Textauszug -
# Schütz bleibt erregt (durch Selbstinduktion!?)



## poppycock (9 März 2009)

Hallo liebe SPSler-Gemeinde,

ich habe ein ganz komisches Phänomen beobachtet, ich versuch's mal zu beschreiben:

Das Schaltgerüst sitzt mehrere hundert Meter von der eigentlichen Anlage entfernt. Vor Ort in der Anlage sitzt ein Auswertgerät, dass je nach Auswertung einen Kontakt schließt oder öffnet. Im Normalfall ist dieser Kontakt geschlossen und "schickt" die 230V, die aus dem Schaltgerüst kommen, wieder zurück ins Schaltgerüst zum Schütz (A1-Spulenanschluss).
Öffnet das Auswertgerät den Kontakt, so fällt das Schütz auch ab, aber nicht zuverlässig!
Aus irgendwelchen Gründen kann es passieren, dass das Schütz trotz geöffnetem Kontakt am Auswertgerät erregt bleibt.
Ich habe die Spannung an der Schützspule gemessen: knapp 70Vac.
Kurz, nachdem mir der Messwert angezeigt wurde, fiel das Schütz ab und die Spannung sprang gegen Null.
Die Spannung hat sich demnach wohl über das Messgerät entladen.
Jetzt können wieder ein paar Schaltspiele durchgeführt werden, bis das Schütz erneut erregt bleibt.

Die Kabel sind nicht geschirmt und ein Umbau auf geschirmte Kabel kommt absolut nicht in Frage!
Weil die Kabel ungeschirmt sind, verhalten die sich garantiert wie Kondensatoren und speichern Energie (Ladung)...
Würde ein RC-Glied, das parallel zur Schützspule angeschlossen wird, das Problem beheben (es handelt sich hierbei um 230V Wechselspannung)?
Wenn ja, dann habe ich gehört, dass man das RC-Glied dimensionieren muss. Wie geht man da vor?

Vielen Dank,
poppycock


----------



## t-poke (9 März 2009)

Hallo,

ganz einfache und schnelle Loesung: Gluehlampe 230V ca 5VA parrallel zur Schuetzspule schalten und Du bist alle Sorgen los. Zugegeben nicht die eleganteste Loesung, aber Du hast Ruhe!

MfG


----------



## TommyG (9 März 2009)

ACK,

Hatte das Prob mir 230er Koppelrelais an ~ 50 m NYY. Abhilfe war ein ordentliches Leistungsschütz, für die 'Last' ~ 1000 überdimensioniert ( ON/ OFF Signal am Umrichter) aber stabil.

Vorliegende Daten -
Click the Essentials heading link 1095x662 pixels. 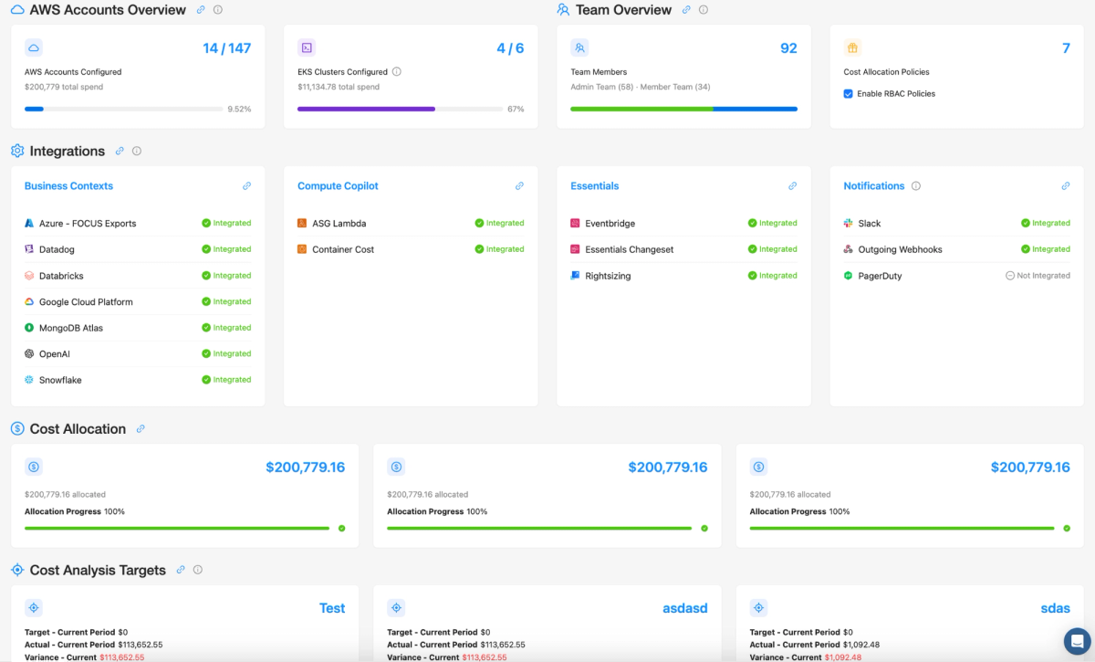tap(595, 186)
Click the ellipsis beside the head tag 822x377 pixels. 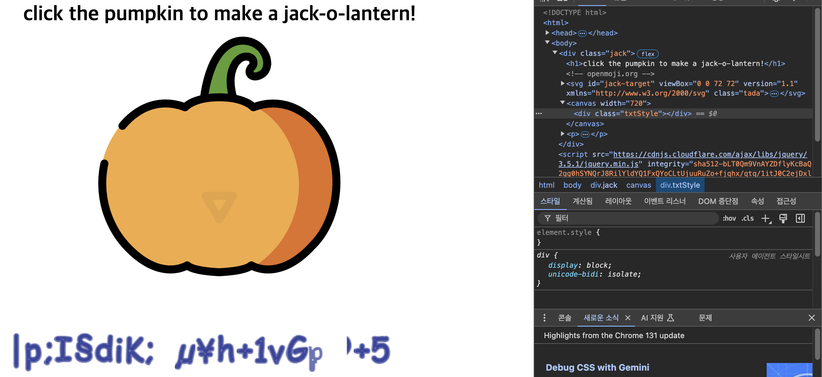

Arbeitsaufträge -
1. Aktualisiere den Abschnitt des Textauszugs, der bei „Ich habe die“ beginnt und bei „nicht in Frage!“ endet, indem du „Messgerät“ durch „Multimeter“ ersetzt, und gib ihn vollständig wieder.
2. Beantworte anhand des Textauszugs diese Fragen:
(a) Welche Spannung wurde an der Schützspule gemessen?
(b) Was soll laut t-poke parallel zur Schützspule geschaltet werden?
(c) Wie lang war die NYY-Leitung, an der TommyG das Problem hatte?
Die Daten werden hier nicht gebraucht.

Lösungen je Aufgabe -
1.
Ich habe die Spannung an der Schützspule gemessen: knapp 70Vac.
Kurz, nachdem mir der Messwert angezeigt wurde, fiel das Schütz ab und die Spannung sprang gegen Null.
Die Spannung hat sich demnach wohl über das Multimeter entladen.
Jetzt können wieder ein paar Schaltspiele durchgeführt werden, bis das Schütz erneut erregt bleibt.

Die Kabel sind nicht geschirmt und ein Umbau auf geschirmte Kabel kommt absolut nicht in Frage!

2.
(a) Knapp 70 Vac.
(b) Eine Glühlampe mit 230 V und ca. 5 VA.
(c) Etwa 50 m.